| Optical antennas have recently received enormous interest because of their enormous potential for various applications in nanophotonics such as nonlinear optics, Surface Enhanced Raman Scattering (SERS), fluorescence enhancement, and optical sensing. Various types of antenna structures have been under investigation, like line-antennas, bowtie antennas, and Yagi-Uda arrays. We have investigated a class of plasmonic antennas consisting of coupled nanorod dimers.
Figure 1 SEM image of a lithographically fabricated nanoantenna array
with varied antenna arm lengths (vertical) and antenna gaps
(horizontal), with detailed images of several single nanorods and
dimer antennas.
Individual gold nanoantennas have been fabricated using high-resolution
electron-beam lithography at Philips Research. The nanoantenna structures have a thickness of 20 nm. Scanning electron microscopy (SEM)
images of an array of nanoantennas are shown in
Figure 1, with magnified images of individual
nanorods and dimer antennas numbered 1-4. In the array, the antenna
arm length L is varied in the vertical direction, while the
antenna gap width D is varied in the horizontal direction.
The first column on the left contains single nanorods, as shown in
images 1 and 2. The second column contains structures of two
nanorods which are overlapping because the designed particle
separation was too narrow for the liftoff process to succeed (image
3). The antennas with the smallest gaps have a separation of 20 nm, as shown in image 4.
 
Figure 2 (left) Experimental darkfield configuration for detecting the spectrum of scattered light. (right) Optical scattering spectrum of a single gold nanorod of 100x70x20 nm3 for polarizations of the detected light parallel (black circles) and perpendicular (red diamonds) to the nanorod axes.
The plasmonic modes of individual antennas are characterized by
scattering spectroscopy using scanning confocal microscope in
darkfield configuration as shown schematically in Figure 2(left). A typical scattering spectrum of a single gold nanorod is shown on the right-hand side of Figure 2. By means of a polarization filter in front of the detector, the longitudinal and transverse plasmon modes of the structure can be clearly separated.
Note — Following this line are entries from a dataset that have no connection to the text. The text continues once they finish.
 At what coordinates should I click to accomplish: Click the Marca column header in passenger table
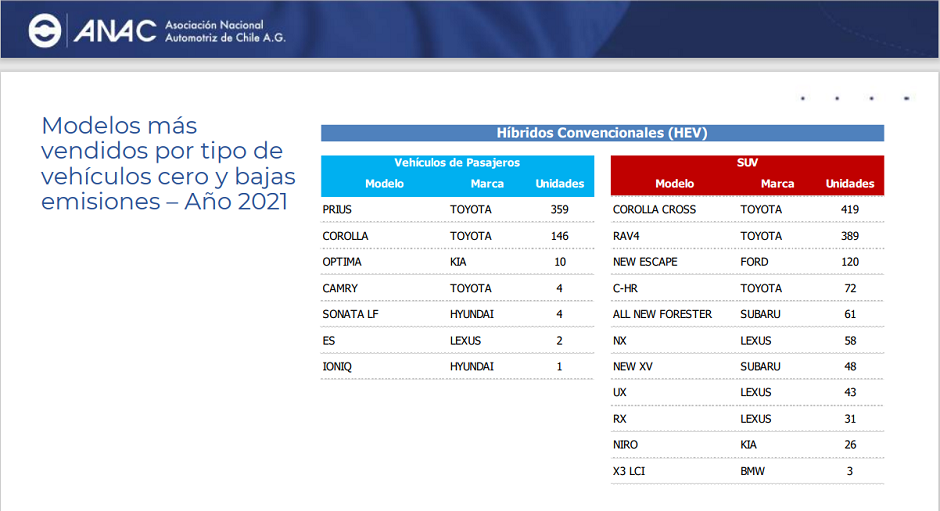(x=487, y=184)
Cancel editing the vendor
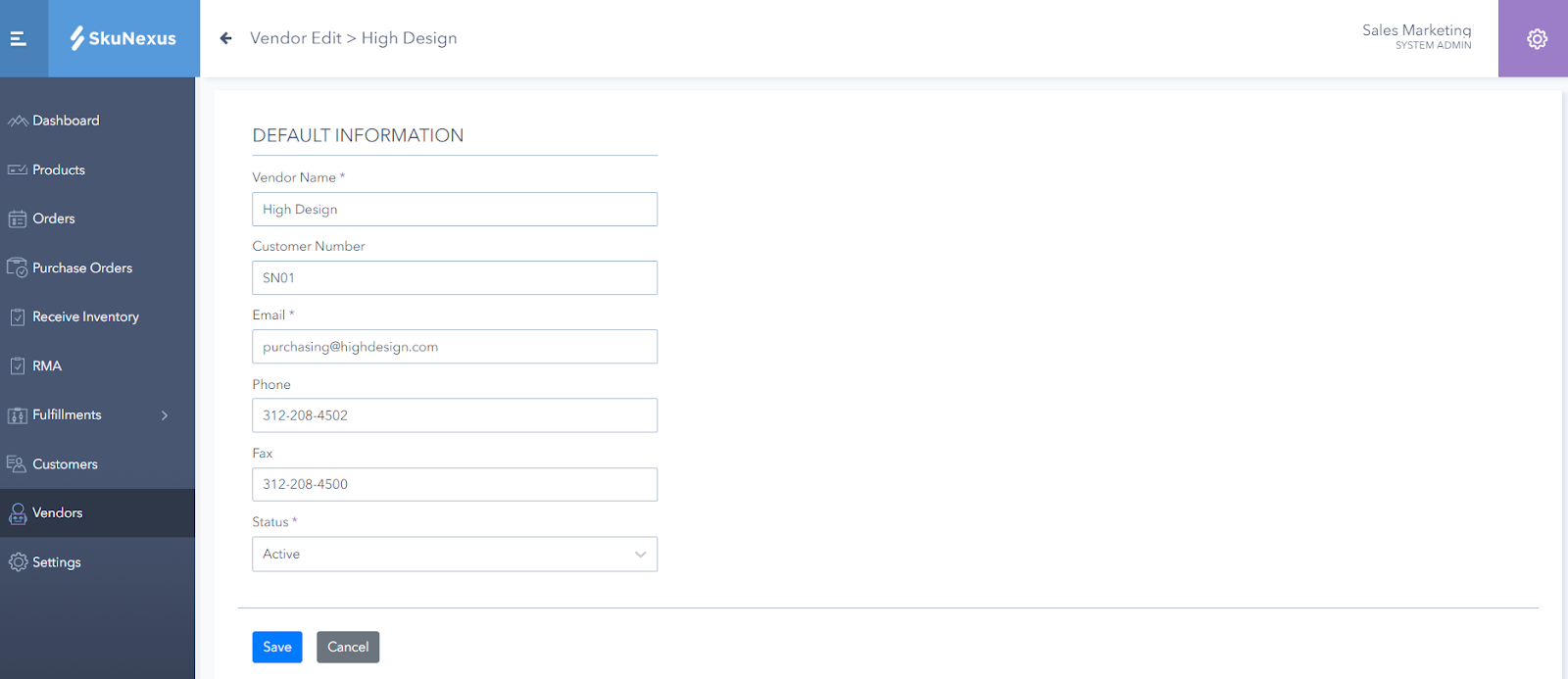The image size is (1568, 679). (348, 647)
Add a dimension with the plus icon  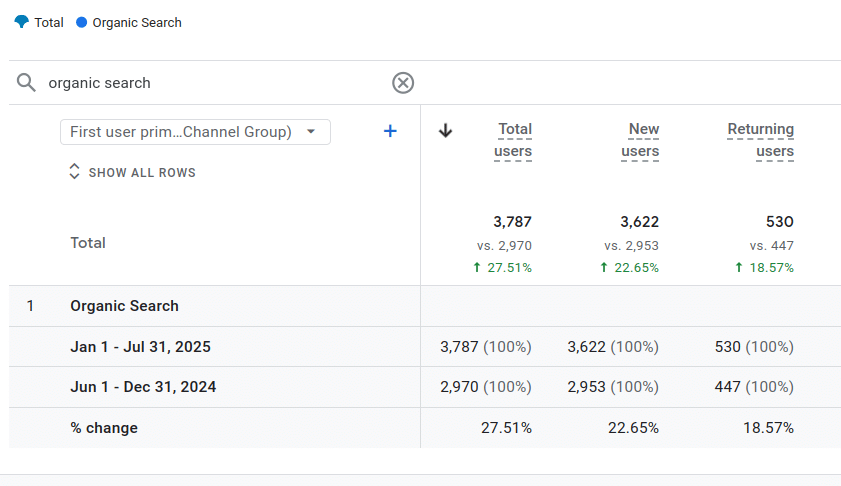[390, 131]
Figure 3 Color density graph of calculated
longitudinal antenna mode positions as a function of both antenna
arm length L and antenna gap width D. (open circles, red)
Experimentally obtained and (red line) calculated resonance position at a wavelength of 730 nm, and (black squares & lines) same at 660 nm.
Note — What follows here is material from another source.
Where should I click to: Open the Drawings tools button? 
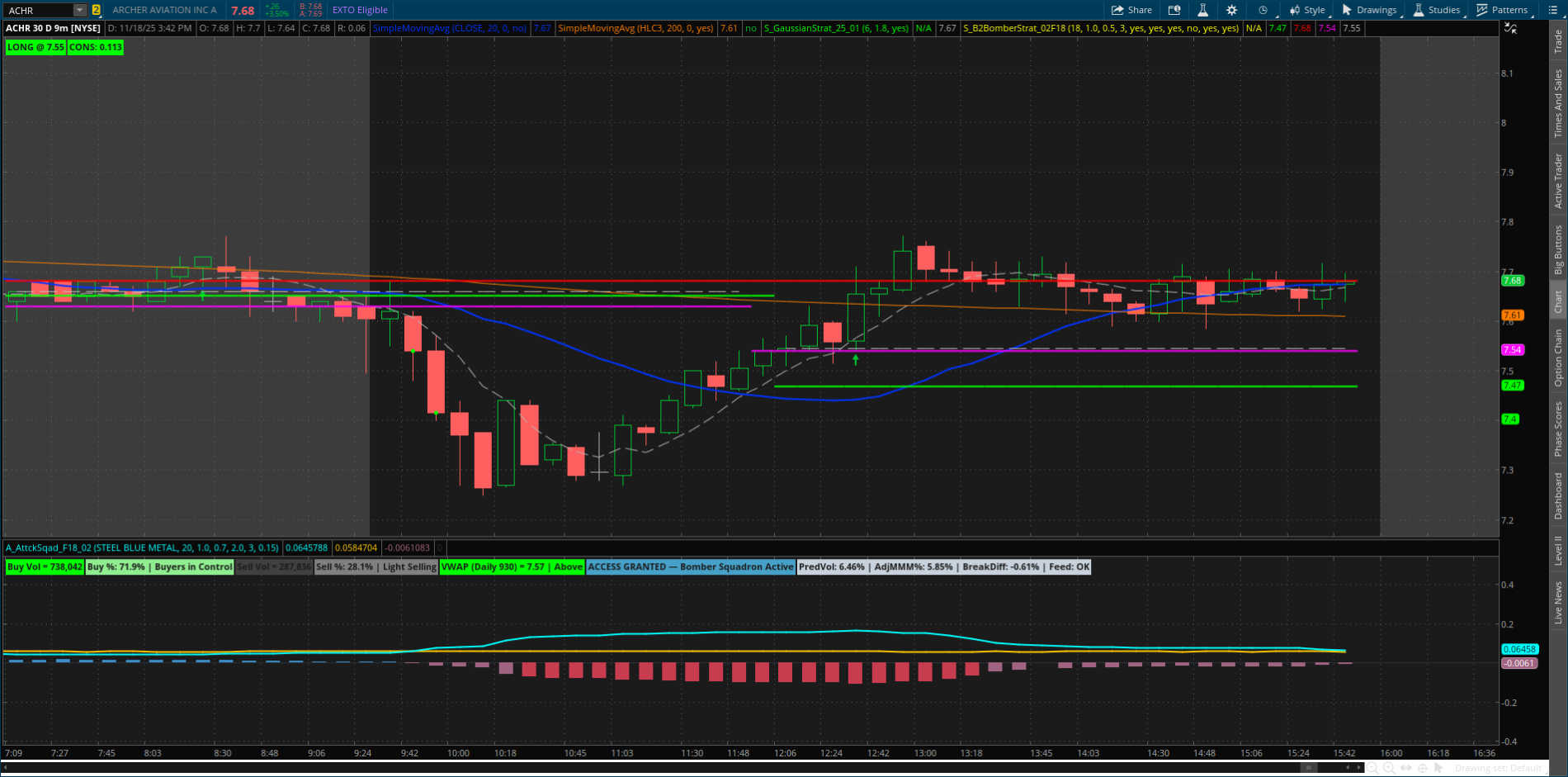[1369, 10]
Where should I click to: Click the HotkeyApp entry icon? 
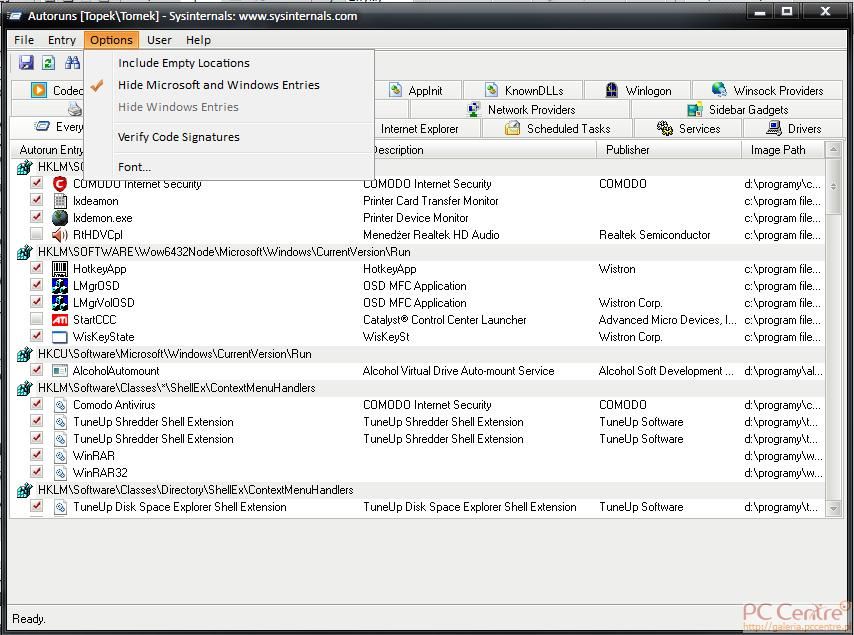tap(60, 269)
We have performed model calculations predicting the position of the spectral resonances of the coupled antenna modes for the antenna parameters under study. The resulting positions of the longitudinal plasmon resonance are shown in Figure 3, together with two measurements at fixed wavelengths of 660 nm and 730 nm. We obtain good agreement between the experimental and calculated resonance positions.
Figure 4 (a) Near field intensity at the
longitudinal resonance for an antenna with strongly coupled arms. (b) Far-field scattering pattern of
the antenna (solid line, red), together with the emission patterns
of a point dipole (dash-dotted line, blue), and a half-wave antenna
(dashed line, black).
The calculated near-field and far-field scattering properties of a coupled dimer antenna at resonance are shown in Figure 4. The upper image shows the near-field intensity profile around the antenna, predicting up to 100-fold enhancement of the local intensity. The far-field emission pattern is shown in
the lower part of Figure 4. For comparison we
plotted radiation patterns of a point dipole (dash-dotted line,
blue), and a half-wave antenna (dashed line, black). Clearly, the
antenna pattern corresponds to that of a half-wave dipole antenna,
which has a more directional emission than a point dipole due to
interference of the radiation emitted over the total antenna length.
Reference:
O. L. Muskens, V. Giannini, J. A. Sánchez Gil, J. Gómez Rivas, Optical scattering resonances of single and coupled dimer plasmonic nanoantennas, Opt. Express 15(26), 17736:46 (2007)
|